Farmers, however, were in desperate shape, or you wouldn’t have found thousands leaving their busy farm schedules. Interest rates had ballooned to 20 per cent. Still, as I recall, the protest was polite. Anne Chislett and I wrote an award-winning Blyth Festival play, Another Season’s Promise, which had a national tour the following year.
Then, during the mid-2000s, a case of BSE, or mad cow disease, was discovered in a cattle beast on an Alberta farm. Borders around the world were slammed shut for Canadian cattle and meat. There never were more than a handful of infected cattle discovered with the disease that affected the animal’s nervous system and made it stumble around unable to control its bodily functions.
Prices, not only for beef cattle, but also for dairy bull calves and culled milk cows, were driven to devastating lows as we, an exporting nation, couldn’t send meat from Canadian cattle beyond our borders. A protest was set up for Parliament Hill and local farm groups rented buses to make it convenient for local farmers to attend. I was on one of those buses.
The crowd on Parliament Hill was large and passionate. There was fear of what might happen when farmers from Québec marched in together but people stayed law-abiding. At one point, I wandered away from the crowd and around one corner of the Parliament buildings and there, lined up ready for action, was a riot squad, helmets, masks, shields and batons at the ready. They were never needed and I doubt the vast majority of the desperate farmers even knew they were just around the corner. Still, the farmers came, protested and went home peacefully to their farms.
Those memories of three other protests shaped my perception of the two recent high-profile demonstrations. My student protest aside, the other two were desperate pleas for help from my farm neighbours whose very futures were imperilled by situations beyond their control.
The biker demonstration this past weekend was, for the most part, peaceful, and, given the earlier occupation of the capital city’s Parliamentary district, the city overreacted. But they prepared for the worst, much like the 2006 farm protest – although bikers’ hardship hardly compares to the devastation faced by farmers.
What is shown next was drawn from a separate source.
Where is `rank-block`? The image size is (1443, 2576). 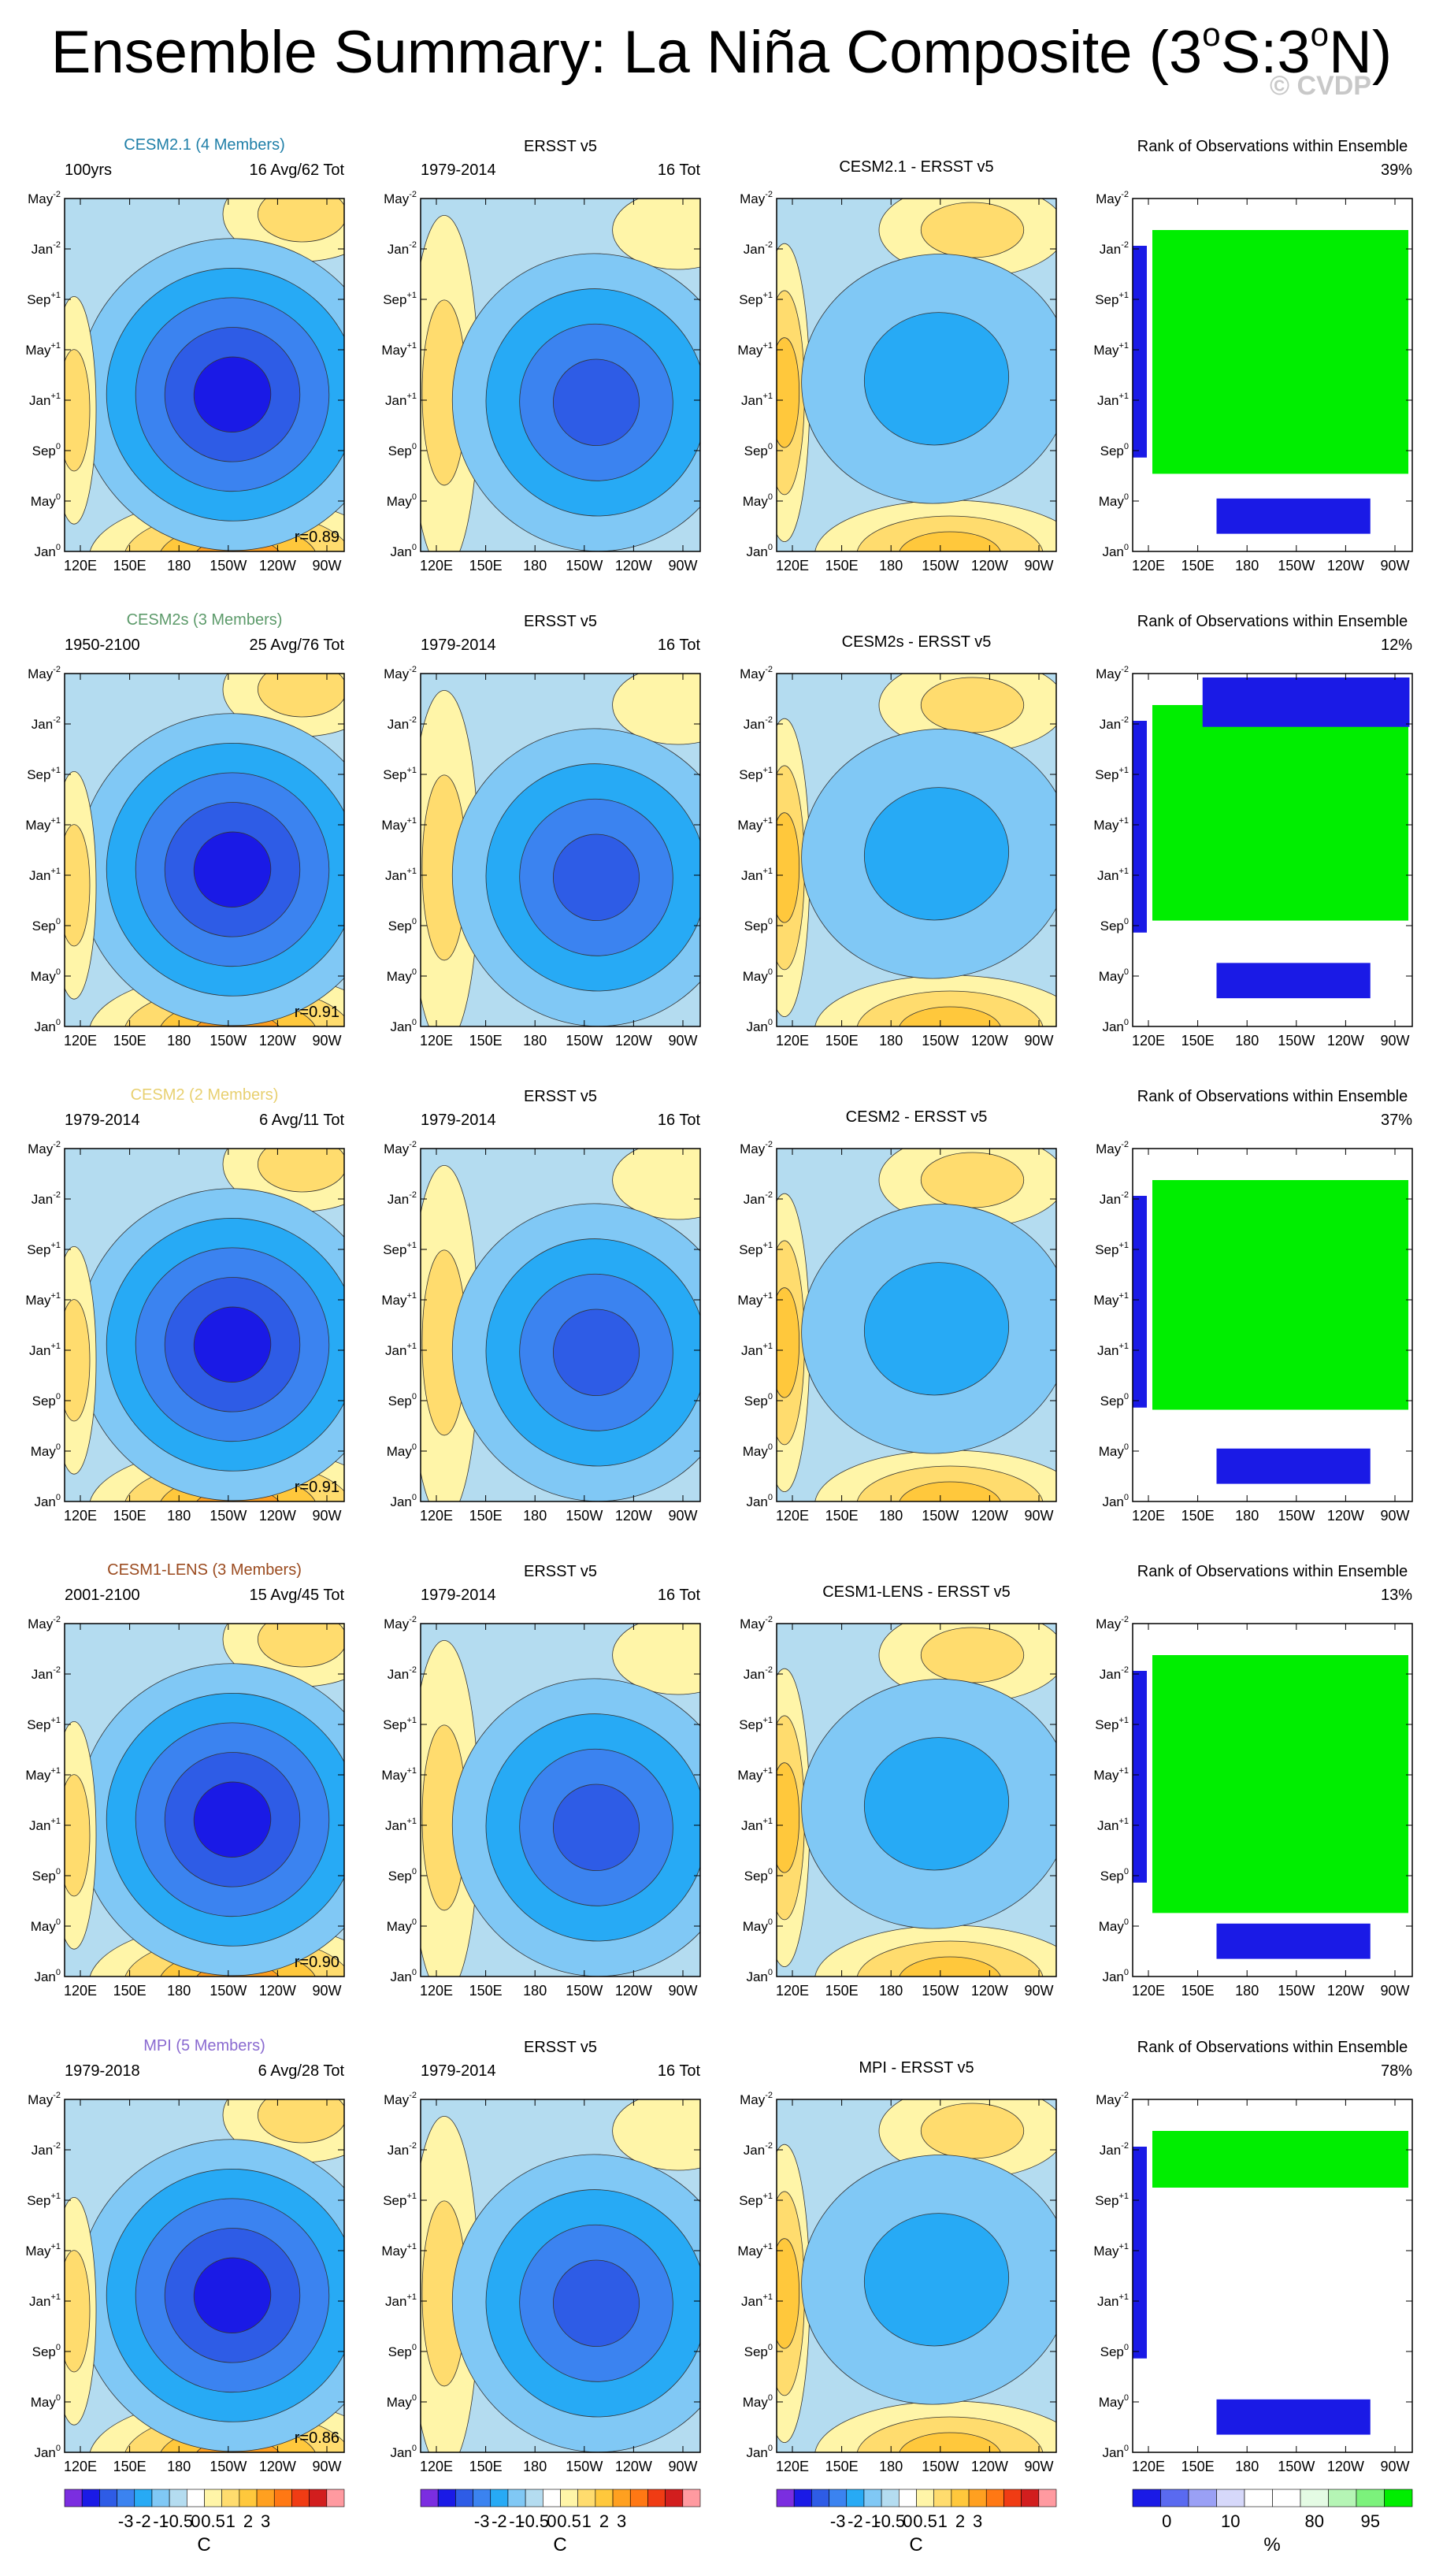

The outlier is the truckers’ protest, which took over Ottawa’s downtown for most of February. They didn’t make their point and go home. Certainly some of them could argue their business was damaged because they couldn’t take their trucks
across the border unless they were vaccinated, but they had a choice. The farmers had no choice against either the spike in interest rates or the sudden plunge in their income from the ban on exporting their cattle or beef.
But the farmers got back in their cars, pick-ups or buses and went home. They didn’t occupy the city or harass businesses that obeyed the law (by having their employees wear masks in the recent protest’s case) until they were forced to close for the day.
I was shocked on the weekend when I heard Ottawa Mayor Jim Watson say that his city has 800-1,000 protest demonstrations
a year, all of which have to get licences. Obviously far more are like the protests I’ve been used to over the years, not the
anti-COVID occupation. All protests – at least at this point – are apparently not the same.